### What you should do:
Here is the task for the records below: repeat exactly the lines from the one with "Instruction: Select Перейти" to the one with "This screenshot has height=1262, width=2335.", both included, and nothing else.
[[ Data for review open ]]
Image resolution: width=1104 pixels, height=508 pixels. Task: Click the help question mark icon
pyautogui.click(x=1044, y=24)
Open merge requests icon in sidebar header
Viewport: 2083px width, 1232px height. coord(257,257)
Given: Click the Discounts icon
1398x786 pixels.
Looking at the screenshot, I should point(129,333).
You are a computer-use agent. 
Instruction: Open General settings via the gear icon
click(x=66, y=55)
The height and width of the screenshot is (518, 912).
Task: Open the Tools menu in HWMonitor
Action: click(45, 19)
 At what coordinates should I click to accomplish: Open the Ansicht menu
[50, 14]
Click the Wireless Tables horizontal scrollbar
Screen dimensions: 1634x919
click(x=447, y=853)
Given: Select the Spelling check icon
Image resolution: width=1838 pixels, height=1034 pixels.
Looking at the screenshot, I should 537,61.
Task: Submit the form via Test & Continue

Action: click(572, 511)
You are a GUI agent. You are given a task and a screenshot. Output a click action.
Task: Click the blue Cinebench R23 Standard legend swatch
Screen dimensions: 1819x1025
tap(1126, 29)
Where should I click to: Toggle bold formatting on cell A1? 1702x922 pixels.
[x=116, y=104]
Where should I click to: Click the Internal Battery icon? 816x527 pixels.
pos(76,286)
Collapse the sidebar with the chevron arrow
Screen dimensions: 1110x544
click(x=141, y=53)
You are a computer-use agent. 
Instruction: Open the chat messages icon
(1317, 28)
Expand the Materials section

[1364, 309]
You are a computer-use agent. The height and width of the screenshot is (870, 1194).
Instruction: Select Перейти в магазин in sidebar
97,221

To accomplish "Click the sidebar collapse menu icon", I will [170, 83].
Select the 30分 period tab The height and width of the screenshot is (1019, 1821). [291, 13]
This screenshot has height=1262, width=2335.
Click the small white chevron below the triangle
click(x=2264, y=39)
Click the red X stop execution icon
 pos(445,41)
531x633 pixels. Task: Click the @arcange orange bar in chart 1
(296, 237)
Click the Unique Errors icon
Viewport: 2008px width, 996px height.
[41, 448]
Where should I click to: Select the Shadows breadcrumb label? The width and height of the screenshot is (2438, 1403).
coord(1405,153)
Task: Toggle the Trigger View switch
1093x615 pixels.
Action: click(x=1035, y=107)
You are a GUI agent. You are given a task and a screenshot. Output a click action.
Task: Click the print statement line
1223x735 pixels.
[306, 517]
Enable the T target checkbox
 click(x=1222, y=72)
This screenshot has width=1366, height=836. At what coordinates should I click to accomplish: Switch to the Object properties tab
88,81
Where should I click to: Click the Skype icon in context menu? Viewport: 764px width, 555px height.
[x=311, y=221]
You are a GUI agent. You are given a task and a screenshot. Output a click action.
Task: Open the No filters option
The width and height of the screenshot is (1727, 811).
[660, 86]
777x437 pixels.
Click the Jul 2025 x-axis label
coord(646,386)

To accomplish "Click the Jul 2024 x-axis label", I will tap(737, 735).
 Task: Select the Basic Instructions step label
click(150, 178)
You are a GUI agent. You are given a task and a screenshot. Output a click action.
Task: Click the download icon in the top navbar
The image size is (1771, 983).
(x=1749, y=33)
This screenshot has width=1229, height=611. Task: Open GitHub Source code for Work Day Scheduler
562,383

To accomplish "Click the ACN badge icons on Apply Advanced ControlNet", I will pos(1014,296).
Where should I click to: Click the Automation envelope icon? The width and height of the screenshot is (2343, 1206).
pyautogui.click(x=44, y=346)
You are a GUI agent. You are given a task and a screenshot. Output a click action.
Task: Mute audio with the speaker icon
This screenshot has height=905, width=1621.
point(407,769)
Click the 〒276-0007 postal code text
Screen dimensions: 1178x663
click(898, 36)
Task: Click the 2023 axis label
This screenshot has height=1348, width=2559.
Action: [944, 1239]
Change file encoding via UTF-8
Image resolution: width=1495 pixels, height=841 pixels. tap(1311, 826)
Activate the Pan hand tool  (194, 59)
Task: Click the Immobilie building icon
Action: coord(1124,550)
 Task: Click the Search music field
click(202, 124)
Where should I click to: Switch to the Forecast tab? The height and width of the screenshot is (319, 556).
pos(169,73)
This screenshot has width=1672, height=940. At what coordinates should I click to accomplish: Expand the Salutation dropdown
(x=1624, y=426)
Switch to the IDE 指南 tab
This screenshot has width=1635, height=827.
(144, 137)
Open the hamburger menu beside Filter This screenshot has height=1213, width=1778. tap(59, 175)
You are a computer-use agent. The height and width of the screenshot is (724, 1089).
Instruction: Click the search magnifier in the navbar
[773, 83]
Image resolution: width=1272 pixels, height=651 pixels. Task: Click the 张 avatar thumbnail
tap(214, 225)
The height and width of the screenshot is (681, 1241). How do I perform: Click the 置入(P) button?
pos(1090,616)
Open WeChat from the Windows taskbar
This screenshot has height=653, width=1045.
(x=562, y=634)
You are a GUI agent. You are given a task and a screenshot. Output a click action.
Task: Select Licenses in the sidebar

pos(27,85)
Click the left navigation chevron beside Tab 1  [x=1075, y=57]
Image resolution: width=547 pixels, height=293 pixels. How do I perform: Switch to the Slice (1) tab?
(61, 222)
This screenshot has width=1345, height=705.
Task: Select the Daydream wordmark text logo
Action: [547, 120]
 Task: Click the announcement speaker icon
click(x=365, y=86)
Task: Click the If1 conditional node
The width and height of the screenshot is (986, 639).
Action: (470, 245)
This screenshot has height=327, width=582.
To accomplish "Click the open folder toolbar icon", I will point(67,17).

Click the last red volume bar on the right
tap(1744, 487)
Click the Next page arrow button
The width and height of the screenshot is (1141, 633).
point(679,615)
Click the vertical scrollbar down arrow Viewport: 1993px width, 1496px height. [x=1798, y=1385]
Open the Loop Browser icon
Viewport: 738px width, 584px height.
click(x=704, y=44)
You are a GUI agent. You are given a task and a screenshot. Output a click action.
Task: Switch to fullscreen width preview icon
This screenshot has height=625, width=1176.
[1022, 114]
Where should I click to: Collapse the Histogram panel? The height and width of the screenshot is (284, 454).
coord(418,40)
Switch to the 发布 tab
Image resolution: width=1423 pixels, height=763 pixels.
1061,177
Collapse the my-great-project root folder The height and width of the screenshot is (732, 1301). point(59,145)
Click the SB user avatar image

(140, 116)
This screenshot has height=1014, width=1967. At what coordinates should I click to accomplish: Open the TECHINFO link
[[ Data for review closed ]]
### Solved exercise:
Instruction: Select Перейти в магазин in sidebar
97,221

To accomplish "Click the sidebar collapse menu icon", I will [170, 83].
Select the 30分 period tab The height and width of the screenshot is (1019, 1821). [291, 13]
This screenshot has height=1262, width=2335.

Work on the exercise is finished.